EXERCISE: Only one stretch of the data below is needed. Output the lines from the one with "Delete the Physics course with the trash icon" up to and including the one with "Select the Floor.png thumbnail", exactly as they stand.

EXERCISE MATERIAL Start Marker

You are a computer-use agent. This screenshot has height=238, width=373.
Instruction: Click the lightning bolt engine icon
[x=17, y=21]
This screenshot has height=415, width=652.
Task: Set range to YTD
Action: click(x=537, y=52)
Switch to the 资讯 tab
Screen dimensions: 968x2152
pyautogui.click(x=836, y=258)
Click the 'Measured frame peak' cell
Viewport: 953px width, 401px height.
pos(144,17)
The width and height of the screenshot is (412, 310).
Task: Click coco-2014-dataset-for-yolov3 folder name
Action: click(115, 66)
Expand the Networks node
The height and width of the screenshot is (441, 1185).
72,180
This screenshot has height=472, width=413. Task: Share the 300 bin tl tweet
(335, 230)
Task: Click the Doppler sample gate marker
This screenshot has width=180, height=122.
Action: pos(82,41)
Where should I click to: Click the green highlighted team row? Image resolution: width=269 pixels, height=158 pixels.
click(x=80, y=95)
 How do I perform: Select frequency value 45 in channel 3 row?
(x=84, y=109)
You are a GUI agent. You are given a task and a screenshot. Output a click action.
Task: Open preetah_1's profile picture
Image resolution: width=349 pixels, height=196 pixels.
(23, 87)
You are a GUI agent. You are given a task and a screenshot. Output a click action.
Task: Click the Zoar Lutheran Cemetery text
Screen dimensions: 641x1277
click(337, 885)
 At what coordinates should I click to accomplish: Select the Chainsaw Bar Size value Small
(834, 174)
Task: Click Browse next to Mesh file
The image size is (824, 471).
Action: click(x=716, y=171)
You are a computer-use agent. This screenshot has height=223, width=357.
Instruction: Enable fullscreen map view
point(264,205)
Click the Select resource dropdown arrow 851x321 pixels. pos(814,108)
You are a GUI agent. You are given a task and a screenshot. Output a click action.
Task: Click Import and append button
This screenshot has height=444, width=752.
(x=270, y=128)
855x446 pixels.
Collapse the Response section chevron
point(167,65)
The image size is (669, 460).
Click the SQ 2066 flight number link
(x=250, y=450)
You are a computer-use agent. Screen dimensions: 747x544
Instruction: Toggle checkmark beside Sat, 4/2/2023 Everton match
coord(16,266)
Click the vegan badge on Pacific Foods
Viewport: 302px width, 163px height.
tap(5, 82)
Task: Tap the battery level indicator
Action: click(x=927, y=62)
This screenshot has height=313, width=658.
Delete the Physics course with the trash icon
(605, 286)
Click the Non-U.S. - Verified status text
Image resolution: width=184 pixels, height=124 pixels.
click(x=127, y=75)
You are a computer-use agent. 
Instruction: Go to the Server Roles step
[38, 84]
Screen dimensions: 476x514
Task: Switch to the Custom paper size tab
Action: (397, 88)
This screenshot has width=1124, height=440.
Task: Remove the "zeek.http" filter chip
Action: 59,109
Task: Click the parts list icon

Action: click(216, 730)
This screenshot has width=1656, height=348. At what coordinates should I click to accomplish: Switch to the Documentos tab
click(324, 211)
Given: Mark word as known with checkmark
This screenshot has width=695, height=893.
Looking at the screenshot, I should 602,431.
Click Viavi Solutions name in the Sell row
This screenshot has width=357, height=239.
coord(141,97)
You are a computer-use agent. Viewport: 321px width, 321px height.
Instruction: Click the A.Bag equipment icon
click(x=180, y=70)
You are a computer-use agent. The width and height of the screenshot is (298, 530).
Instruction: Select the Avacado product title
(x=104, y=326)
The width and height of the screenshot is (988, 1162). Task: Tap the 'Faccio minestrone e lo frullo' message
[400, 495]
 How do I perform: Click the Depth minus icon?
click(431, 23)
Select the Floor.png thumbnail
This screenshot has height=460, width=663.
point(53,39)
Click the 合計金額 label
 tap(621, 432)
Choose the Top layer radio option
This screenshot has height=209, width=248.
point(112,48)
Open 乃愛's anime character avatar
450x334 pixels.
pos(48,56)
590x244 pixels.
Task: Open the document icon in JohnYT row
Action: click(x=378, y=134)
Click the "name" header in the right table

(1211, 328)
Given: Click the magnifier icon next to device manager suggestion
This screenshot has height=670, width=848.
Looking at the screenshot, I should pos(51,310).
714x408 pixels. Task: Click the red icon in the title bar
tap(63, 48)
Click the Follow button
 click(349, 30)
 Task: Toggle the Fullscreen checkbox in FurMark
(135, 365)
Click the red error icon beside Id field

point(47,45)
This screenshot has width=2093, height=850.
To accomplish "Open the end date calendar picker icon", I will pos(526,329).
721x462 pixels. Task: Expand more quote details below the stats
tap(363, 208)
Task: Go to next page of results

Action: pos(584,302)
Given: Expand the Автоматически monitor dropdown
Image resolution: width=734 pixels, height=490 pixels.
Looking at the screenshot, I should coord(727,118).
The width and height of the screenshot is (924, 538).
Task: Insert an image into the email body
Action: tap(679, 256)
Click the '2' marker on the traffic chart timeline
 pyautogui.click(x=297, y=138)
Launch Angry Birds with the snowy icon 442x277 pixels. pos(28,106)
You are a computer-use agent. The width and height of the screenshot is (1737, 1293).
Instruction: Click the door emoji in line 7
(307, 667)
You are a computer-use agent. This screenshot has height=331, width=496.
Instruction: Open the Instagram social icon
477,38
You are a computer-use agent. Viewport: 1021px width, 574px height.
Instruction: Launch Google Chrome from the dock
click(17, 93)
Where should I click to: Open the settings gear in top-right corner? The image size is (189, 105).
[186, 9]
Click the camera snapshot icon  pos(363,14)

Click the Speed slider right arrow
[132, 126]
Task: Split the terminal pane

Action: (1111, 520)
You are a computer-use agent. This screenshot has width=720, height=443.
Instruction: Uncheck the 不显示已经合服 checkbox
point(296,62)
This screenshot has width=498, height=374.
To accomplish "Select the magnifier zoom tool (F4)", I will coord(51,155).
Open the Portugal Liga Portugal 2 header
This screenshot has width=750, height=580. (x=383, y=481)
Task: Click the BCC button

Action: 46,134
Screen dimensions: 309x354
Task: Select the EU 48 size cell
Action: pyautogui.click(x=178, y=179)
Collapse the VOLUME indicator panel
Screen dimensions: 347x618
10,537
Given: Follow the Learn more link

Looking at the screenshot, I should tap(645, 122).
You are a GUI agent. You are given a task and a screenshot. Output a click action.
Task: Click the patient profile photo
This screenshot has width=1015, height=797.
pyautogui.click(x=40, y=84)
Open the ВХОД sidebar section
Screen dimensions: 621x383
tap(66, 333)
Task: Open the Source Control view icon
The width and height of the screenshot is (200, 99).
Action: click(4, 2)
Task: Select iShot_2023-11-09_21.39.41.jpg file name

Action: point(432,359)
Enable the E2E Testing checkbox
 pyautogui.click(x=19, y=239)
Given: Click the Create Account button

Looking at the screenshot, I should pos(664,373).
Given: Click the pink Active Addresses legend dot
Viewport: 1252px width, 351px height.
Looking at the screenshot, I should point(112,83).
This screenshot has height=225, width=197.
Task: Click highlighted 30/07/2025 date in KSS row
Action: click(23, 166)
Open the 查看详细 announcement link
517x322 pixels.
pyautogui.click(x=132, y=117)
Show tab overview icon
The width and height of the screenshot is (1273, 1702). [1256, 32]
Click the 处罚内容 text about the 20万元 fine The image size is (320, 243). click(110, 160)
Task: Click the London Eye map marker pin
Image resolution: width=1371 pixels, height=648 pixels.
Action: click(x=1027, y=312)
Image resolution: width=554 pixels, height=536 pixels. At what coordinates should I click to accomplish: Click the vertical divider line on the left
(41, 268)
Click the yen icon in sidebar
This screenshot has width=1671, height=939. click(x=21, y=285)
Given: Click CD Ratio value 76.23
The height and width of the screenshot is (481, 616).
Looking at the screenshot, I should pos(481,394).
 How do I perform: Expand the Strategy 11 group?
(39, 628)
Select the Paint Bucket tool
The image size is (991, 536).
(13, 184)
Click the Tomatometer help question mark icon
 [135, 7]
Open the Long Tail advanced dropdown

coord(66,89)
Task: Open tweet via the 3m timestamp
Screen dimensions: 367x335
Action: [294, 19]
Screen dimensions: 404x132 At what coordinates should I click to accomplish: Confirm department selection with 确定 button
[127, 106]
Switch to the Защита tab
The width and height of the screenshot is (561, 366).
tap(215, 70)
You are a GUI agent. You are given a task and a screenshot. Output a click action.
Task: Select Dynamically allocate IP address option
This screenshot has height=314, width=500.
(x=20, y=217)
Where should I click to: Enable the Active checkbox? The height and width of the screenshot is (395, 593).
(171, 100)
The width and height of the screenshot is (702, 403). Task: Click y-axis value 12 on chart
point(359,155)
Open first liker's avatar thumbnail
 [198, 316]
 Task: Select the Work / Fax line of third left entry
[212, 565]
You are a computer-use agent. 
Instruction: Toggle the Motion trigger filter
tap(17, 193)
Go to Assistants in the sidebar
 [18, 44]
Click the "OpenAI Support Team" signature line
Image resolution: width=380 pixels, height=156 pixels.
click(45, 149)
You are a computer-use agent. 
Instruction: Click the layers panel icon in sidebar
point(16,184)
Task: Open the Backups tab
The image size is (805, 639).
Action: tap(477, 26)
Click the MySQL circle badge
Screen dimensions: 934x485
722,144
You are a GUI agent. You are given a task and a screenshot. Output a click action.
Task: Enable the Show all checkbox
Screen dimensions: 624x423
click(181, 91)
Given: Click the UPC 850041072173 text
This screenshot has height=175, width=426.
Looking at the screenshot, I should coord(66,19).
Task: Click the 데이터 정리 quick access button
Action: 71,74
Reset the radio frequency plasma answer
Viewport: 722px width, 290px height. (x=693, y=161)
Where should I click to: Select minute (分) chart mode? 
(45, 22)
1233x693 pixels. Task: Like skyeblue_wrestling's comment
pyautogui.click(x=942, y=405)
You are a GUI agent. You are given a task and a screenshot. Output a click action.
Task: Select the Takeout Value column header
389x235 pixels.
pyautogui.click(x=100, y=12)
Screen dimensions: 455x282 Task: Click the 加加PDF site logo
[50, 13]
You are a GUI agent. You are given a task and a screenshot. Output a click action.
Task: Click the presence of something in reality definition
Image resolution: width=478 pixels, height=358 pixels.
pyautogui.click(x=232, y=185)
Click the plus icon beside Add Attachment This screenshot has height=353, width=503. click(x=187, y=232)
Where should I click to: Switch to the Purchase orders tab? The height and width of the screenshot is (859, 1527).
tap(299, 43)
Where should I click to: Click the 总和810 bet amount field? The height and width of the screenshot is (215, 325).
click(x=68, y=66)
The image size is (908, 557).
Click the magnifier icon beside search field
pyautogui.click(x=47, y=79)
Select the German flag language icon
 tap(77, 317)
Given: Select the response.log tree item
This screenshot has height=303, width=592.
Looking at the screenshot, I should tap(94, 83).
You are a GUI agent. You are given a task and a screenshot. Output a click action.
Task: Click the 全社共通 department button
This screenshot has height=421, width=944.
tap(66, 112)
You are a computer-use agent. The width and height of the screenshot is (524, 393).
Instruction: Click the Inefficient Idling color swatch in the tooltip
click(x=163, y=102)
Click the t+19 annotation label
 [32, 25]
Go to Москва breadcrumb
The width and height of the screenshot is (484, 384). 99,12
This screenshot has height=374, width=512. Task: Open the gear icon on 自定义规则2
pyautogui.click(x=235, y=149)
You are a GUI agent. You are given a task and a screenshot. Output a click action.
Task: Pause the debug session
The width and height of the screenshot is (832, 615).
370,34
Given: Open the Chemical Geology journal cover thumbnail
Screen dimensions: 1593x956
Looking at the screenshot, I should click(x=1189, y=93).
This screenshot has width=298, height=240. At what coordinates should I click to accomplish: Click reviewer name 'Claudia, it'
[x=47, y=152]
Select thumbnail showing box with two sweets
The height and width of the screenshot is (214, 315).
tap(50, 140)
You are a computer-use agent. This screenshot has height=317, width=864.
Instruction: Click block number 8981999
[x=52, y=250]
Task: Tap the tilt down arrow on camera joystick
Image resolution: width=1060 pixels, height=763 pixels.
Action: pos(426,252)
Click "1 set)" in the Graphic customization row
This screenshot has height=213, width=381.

EXERCISE MATERIAL End Marker

SOLUTION:
Delete the Physics course with the trash icon
(605, 286)
Click the Non-U.S. - Verified status text
Image resolution: width=184 pixels, height=124 pixels.
click(x=127, y=75)
You are a computer-use agent. 
Instruction: Go to the Server Roles step
[38, 84]
Screen dimensions: 476x514
Task: Switch to the Custom paper size tab
Action: (397, 88)
This screenshot has width=1124, height=440.
Task: Remove the "zeek.http" filter chip
Action: 59,109
Task: Click the parts list icon

Action: click(216, 730)
This screenshot has width=1656, height=348. At what coordinates should I click to accomplish: Switch to the Documentos tab
click(324, 211)
Given: Mark word as known with checkmark
This screenshot has width=695, height=893.
Looking at the screenshot, I should 602,431.
Click Viavi Solutions name in the Sell row
This screenshot has width=357, height=239.
coord(141,97)
You are a computer-use agent. Viewport: 321px width, 321px height.
Instruction: Click the A.Bag equipment icon
click(x=180, y=70)
You are a computer-use agent. The width and height of the screenshot is (298, 530).
Instruction: Select the Avacado product title
(x=104, y=326)
The width and height of the screenshot is (988, 1162). Task: Tap the 'Faccio minestrone e lo frullo' message
[400, 495]
 How do I perform: Click the Depth minus icon?
click(431, 23)
Select the Floor.png thumbnail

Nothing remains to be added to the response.